On 21 June, Churchill wrote to Eisenhower, “in no foreseeable circumstances, except possibly a local rescue, could British troops be used in Indochina, and if we were asked our opinion we should advise against US local intervention except for rescue.”
Eisenhower then tried to get the Australian government to intervene. It too refused. Its allies forced the US government not to intervene.
Logevall sums up, “The Battle of Dien Bien Phu was over. The Viet Minh had won. Vo Nguyen Giap had overturned history, had accomplished the unprecedented, had beaten the West at its own game.
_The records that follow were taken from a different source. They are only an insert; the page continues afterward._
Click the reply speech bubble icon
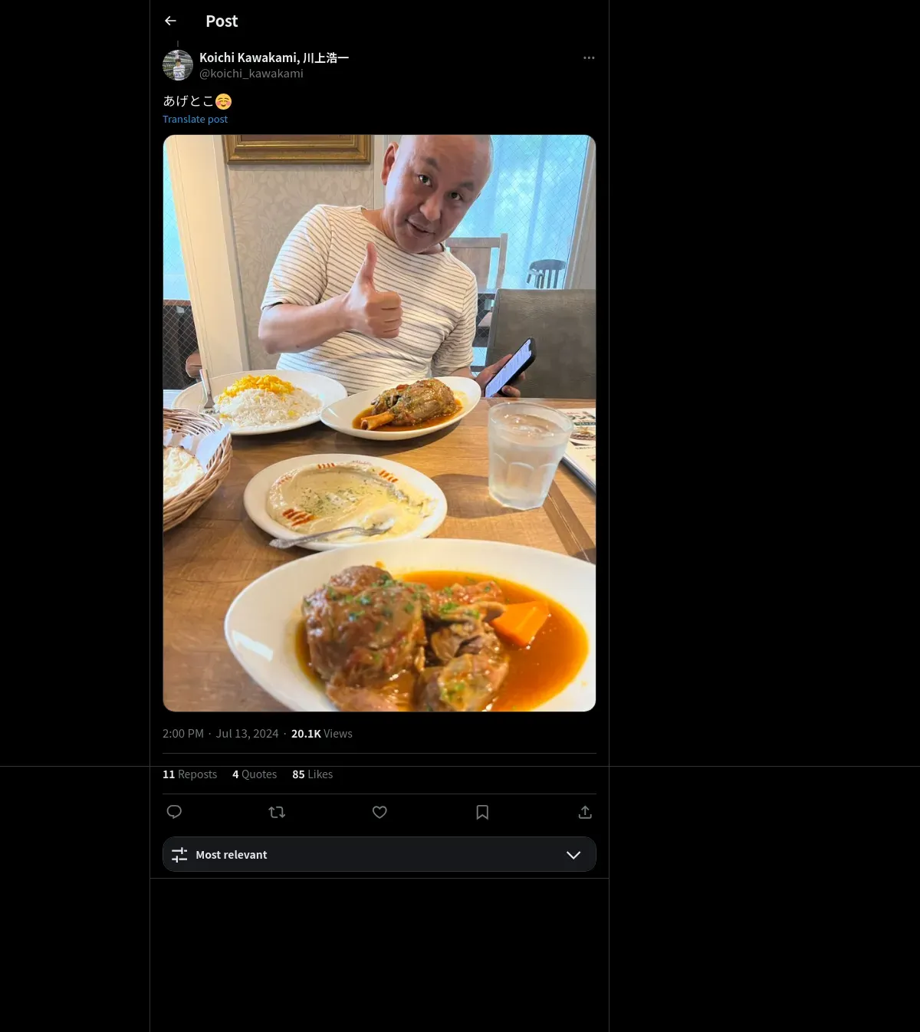920x1032 pixels. pos(174,812)
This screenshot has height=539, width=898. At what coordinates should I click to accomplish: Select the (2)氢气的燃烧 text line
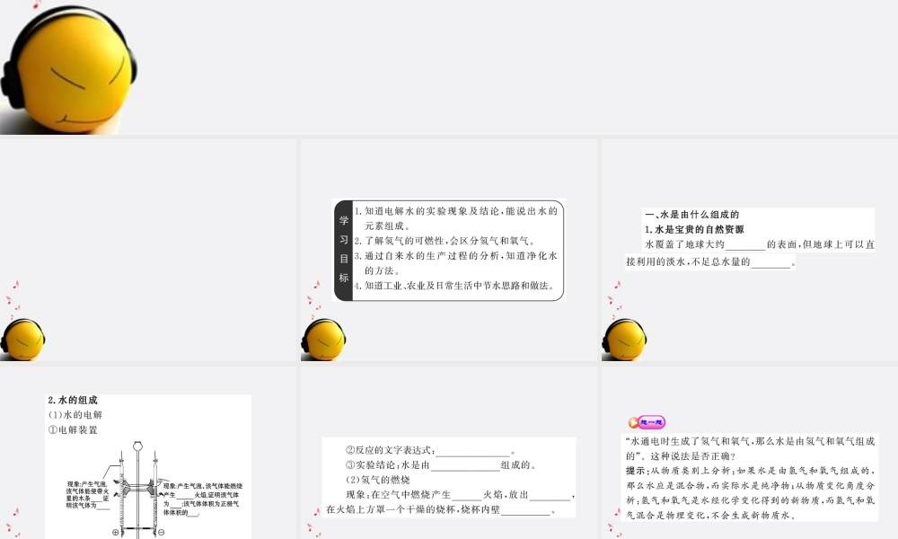click(x=377, y=480)
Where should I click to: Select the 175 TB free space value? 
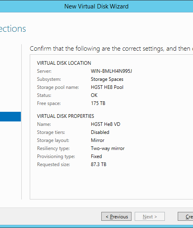(98, 103)
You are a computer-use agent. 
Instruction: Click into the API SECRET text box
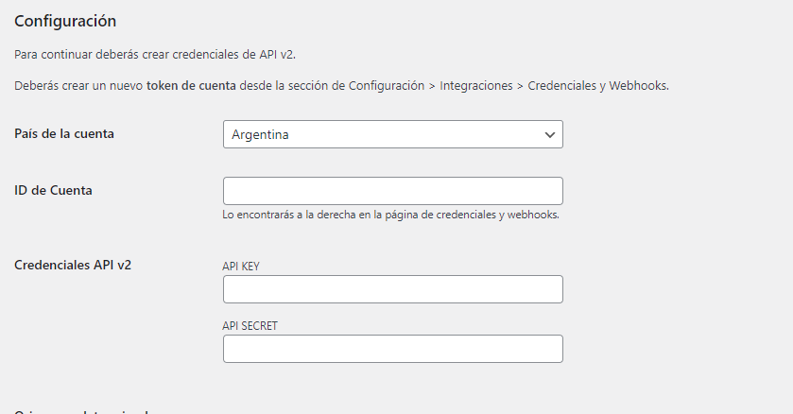(x=393, y=349)
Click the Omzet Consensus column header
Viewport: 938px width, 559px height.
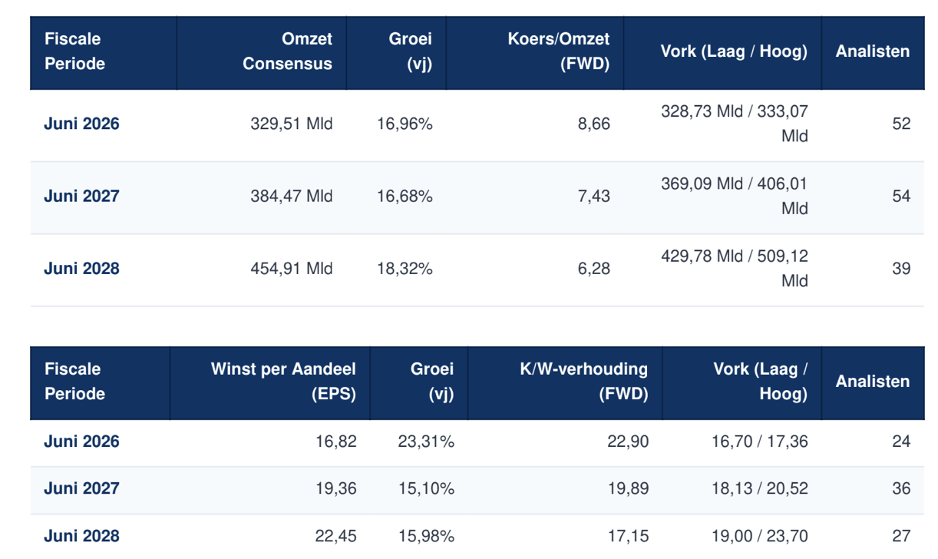[287, 51]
For the first time in the annals of colonial warfare, Asian troops had defeated a European army in fixed battle.”
After their defeat, as Logevall observes, “the departing French had dismantled post offices and hospitals and stripped factories of tools and machinery, even lightbulbs in some cases.”
The CIA’s Saigon Military Mission at once started to conduct sabotage operations in the DRV. When, in the 1950s, the DRV distributed land to more than half of all families, some cadres broke the government’s guidelines.
When a people’s tribunal had a woman landlord executed, Ho Chi Minh said, “The French say that one should never hit a woman, even with a flower, and you, you allowed her to be shot!” On 8 February 1955, at a conference on land reform, Ho Chi Minh said, “Some cadres are using the same methods to crush the masses as the imperialists, capitalists, and feudalists did. These methods are barbaric. … It is absolutely forbidden to use physical punishment.”